Salah satu hal yang paling fatal, lanjut Yusri, adalah tidak ada suplai air terhadap rusun tersebut sehingga hampir semua kamar mandi dan WC tidak dapat digunakan. Bisa dibayangkan betapa jorok dan berselemak kotoran manusia disekitar WC.
Sebagai informasi, pada April 2018 semua temuan ini sudah dilaporkan kepada Inspektorat Jenderal PUPR, Ridhoi Anwar. Anehnya, bukan ditindak lanjuti tetapi malah diminta untuk menghubungi Direktorat Jenderal Perumahan Rakyat.

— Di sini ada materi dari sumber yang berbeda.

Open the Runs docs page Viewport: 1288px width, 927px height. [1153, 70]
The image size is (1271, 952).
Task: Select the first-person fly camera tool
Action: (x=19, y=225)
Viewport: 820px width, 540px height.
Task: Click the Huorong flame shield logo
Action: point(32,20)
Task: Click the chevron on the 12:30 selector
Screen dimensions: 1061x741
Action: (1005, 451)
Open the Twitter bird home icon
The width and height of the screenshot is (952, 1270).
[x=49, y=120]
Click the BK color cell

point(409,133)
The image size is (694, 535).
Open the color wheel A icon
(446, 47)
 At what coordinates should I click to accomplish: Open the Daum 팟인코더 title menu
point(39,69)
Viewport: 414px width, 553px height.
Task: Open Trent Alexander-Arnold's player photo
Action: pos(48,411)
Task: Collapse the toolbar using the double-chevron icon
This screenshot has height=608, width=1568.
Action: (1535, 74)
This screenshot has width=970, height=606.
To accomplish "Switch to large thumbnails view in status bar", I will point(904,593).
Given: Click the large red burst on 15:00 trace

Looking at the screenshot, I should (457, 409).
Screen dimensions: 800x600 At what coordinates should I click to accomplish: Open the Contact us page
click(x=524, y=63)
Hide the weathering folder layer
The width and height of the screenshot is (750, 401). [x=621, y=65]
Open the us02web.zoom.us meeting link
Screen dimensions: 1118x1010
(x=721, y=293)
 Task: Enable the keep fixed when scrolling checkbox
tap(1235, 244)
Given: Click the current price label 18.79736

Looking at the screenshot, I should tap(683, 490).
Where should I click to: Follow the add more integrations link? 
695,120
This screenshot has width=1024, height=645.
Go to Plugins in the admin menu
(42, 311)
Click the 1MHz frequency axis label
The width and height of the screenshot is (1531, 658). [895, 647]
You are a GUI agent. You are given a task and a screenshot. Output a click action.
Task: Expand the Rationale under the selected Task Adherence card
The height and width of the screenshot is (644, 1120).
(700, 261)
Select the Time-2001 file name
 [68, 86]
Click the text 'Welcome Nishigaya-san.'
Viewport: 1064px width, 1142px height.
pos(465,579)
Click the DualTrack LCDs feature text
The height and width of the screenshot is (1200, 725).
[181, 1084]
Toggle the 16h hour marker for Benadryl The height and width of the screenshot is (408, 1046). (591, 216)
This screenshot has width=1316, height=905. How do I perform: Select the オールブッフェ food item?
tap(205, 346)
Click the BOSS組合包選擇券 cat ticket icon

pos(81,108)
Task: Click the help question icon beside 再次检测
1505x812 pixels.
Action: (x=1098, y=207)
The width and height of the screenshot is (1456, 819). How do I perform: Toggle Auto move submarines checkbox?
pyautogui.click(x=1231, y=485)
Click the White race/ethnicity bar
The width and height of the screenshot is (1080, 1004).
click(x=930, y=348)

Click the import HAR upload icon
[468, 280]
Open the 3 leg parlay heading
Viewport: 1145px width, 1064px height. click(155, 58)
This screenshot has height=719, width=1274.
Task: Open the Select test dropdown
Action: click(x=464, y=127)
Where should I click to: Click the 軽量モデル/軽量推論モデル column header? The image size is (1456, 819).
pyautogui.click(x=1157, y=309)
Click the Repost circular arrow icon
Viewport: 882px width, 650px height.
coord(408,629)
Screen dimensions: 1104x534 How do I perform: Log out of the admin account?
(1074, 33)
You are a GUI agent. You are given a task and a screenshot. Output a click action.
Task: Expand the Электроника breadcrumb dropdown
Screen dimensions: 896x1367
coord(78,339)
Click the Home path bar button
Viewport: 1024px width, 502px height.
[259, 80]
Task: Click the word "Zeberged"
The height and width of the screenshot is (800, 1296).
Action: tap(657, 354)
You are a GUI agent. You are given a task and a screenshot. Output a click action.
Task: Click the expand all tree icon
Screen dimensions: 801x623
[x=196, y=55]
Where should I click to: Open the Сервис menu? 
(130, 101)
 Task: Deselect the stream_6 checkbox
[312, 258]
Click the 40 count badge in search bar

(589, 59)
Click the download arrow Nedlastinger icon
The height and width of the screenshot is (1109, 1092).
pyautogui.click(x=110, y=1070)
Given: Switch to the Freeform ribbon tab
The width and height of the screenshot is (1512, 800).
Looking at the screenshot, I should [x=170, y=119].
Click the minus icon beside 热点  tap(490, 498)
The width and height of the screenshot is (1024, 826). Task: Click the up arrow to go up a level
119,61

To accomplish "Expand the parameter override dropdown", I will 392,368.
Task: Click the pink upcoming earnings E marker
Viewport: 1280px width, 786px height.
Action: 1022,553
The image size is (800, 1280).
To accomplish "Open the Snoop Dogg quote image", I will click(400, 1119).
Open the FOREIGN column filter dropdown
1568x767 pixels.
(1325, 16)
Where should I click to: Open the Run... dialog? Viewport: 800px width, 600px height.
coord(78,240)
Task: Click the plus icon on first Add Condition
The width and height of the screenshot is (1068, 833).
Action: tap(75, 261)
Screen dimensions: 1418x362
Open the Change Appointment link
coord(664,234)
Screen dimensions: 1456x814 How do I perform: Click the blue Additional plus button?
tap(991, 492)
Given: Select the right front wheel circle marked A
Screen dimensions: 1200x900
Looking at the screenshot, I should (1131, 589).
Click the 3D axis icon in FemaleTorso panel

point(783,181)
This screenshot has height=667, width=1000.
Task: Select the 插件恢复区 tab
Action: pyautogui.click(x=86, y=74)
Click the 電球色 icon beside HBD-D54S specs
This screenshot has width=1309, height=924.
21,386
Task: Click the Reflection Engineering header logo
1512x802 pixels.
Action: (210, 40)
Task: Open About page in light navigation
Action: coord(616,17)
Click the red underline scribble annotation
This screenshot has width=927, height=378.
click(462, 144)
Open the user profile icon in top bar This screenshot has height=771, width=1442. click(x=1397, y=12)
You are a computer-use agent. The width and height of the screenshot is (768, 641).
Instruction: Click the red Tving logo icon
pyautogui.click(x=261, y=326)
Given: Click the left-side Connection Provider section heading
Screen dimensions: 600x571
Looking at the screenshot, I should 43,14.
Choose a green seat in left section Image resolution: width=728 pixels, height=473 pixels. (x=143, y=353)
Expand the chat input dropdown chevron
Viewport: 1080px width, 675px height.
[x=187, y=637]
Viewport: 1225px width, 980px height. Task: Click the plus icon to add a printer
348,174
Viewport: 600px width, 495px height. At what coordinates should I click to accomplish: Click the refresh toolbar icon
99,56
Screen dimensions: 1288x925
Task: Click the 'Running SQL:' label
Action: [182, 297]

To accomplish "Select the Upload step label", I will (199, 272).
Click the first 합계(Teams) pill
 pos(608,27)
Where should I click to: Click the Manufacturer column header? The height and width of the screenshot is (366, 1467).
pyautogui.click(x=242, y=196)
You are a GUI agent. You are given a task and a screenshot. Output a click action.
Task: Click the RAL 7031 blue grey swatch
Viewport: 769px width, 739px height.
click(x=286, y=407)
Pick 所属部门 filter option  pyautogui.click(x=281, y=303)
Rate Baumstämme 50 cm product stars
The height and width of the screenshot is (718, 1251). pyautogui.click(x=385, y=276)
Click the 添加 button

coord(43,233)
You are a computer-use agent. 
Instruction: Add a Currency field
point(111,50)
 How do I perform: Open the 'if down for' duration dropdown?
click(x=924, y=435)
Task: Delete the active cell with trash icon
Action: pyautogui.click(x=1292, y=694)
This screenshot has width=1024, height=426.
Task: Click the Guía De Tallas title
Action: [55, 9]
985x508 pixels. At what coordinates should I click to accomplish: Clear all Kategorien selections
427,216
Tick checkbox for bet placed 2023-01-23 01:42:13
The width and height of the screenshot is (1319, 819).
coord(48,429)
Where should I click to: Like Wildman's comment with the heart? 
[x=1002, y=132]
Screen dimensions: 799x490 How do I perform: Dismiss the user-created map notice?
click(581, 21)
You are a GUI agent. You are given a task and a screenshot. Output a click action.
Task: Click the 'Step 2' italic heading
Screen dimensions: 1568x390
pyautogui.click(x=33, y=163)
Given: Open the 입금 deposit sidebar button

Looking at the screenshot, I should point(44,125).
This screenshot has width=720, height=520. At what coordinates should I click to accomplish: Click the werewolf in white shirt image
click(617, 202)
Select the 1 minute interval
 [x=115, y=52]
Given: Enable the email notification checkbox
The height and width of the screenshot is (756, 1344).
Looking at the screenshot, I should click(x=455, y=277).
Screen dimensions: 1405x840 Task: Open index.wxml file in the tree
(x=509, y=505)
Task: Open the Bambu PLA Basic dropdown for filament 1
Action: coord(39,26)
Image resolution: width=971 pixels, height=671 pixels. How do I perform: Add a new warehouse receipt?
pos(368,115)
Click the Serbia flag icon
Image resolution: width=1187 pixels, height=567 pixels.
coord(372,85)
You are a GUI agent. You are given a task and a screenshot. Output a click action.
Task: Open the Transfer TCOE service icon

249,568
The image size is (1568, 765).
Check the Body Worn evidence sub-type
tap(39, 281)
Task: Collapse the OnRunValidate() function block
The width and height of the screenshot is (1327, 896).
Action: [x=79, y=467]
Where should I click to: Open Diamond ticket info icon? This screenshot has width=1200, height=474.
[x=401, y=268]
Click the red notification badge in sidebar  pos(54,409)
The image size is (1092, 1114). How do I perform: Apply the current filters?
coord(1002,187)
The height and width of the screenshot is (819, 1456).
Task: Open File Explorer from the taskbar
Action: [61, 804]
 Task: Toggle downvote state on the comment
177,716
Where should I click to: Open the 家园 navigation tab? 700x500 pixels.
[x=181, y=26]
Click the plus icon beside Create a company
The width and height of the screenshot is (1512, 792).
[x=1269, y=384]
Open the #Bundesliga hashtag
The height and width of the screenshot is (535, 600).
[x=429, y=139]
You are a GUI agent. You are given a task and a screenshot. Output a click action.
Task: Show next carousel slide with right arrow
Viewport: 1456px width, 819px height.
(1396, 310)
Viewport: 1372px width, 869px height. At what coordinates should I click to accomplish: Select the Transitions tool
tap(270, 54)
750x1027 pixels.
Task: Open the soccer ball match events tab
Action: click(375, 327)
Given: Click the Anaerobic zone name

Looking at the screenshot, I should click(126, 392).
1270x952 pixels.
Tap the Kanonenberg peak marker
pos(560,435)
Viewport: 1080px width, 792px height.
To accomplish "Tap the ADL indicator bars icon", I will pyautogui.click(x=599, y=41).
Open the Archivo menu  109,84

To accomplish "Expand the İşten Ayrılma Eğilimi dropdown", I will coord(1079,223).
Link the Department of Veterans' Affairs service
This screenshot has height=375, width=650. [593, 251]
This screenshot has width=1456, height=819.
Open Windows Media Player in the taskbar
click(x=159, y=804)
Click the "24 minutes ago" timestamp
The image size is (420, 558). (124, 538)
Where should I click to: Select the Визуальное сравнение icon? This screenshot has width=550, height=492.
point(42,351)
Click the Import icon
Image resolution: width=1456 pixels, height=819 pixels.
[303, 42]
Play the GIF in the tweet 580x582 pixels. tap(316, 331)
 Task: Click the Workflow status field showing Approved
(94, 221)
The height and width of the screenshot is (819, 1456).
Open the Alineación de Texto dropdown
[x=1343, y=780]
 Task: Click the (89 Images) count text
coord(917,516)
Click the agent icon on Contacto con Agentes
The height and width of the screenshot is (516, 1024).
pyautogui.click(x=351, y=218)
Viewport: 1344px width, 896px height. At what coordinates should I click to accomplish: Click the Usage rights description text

“Dugaan laporan penyimpangan kami ke KPK ini semakin kuat dan benar setelah beredar undangan lelang LPSE tertanggal 11 Juli 2019 (lpse.go.id nomor tender 54551064) untuk pekerjaan renovasi 2 pondok pesantren tersebut diatas dan Rusun STAIN Malikul Saleh dengan anggaran sekitar Rp 1,9 miliar. Tetapi hasil peninjauan kami terakhir, Juli 2019 dengan melihat kerusakan yang ada akibat tidak secara benar dikerjakan oleh kontraktor yang krdibel, malah diperjualbelikan kepada kontraktor yang tidak mempunyai pengalaman dan tidak punya modal. Oleh karena itu, Yusri berharap KPK tidak tebang pilih atau masuk angin terhadap dugaan perampokan keuangan negara di Kementerian PUPR.